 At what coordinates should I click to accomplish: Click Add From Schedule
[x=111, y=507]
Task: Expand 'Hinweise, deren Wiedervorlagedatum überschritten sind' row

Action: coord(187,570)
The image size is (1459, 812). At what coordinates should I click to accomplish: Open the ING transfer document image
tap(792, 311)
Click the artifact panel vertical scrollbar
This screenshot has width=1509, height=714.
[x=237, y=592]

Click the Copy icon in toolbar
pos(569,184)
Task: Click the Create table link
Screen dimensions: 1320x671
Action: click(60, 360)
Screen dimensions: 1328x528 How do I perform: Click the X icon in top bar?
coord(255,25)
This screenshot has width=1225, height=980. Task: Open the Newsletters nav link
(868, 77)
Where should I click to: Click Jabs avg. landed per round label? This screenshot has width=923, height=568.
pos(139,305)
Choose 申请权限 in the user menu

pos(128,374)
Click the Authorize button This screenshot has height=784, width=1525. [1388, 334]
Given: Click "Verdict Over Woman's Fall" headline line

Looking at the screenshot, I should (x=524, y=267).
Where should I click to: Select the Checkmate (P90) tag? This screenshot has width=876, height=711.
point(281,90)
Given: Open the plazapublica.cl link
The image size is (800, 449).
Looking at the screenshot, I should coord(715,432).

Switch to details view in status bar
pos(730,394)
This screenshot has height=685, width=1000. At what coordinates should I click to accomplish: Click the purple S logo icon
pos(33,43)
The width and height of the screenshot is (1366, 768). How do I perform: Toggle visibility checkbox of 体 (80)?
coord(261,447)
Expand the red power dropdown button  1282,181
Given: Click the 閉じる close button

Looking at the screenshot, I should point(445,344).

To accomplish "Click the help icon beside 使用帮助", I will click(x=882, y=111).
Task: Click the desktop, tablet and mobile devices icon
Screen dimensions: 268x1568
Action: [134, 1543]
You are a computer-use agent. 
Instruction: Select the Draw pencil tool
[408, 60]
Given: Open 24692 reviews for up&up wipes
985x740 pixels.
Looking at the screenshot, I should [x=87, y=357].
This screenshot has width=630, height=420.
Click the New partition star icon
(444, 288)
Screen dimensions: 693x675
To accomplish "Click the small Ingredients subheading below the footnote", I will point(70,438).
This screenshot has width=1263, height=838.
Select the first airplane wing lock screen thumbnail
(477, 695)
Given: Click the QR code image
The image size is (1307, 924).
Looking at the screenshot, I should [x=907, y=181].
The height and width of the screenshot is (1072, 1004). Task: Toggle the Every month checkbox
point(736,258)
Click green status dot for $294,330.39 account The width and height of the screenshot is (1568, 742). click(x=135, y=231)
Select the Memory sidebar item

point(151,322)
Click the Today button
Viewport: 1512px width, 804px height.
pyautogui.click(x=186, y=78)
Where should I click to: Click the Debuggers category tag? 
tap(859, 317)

▸ Problem requirements: Copy out exactly the line that holds "This screenshot has width=630, height=420." and all remaining lines of the listing, both the first and the last included.

▸ Exercise result:
This screenshot has width=630, height=420.
Click the New partition star icon
(444, 288)
Screen dimensions: 693x675
To accomplish "Click the small Ingredients subheading below the footnote", I will point(70,438).
This screenshot has width=1263, height=838.
Select the first airplane wing lock screen thumbnail
(477, 695)
Given: Click the QR code image
The image size is (1307, 924).
Looking at the screenshot, I should [x=907, y=181].
The height and width of the screenshot is (1072, 1004). Task: Toggle the Every month checkbox
point(736,258)
Click green status dot for $294,330.39 account The width and height of the screenshot is (1568, 742). click(x=135, y=231)
Select the Memory sidebar item

point(151,322)
Click the Today button
Viewport: 1512px width, 804px height.
pyautogui.click(x=186, y=78)
Where should I click to: Click the Debuggers category tag? 
tap(859, 317)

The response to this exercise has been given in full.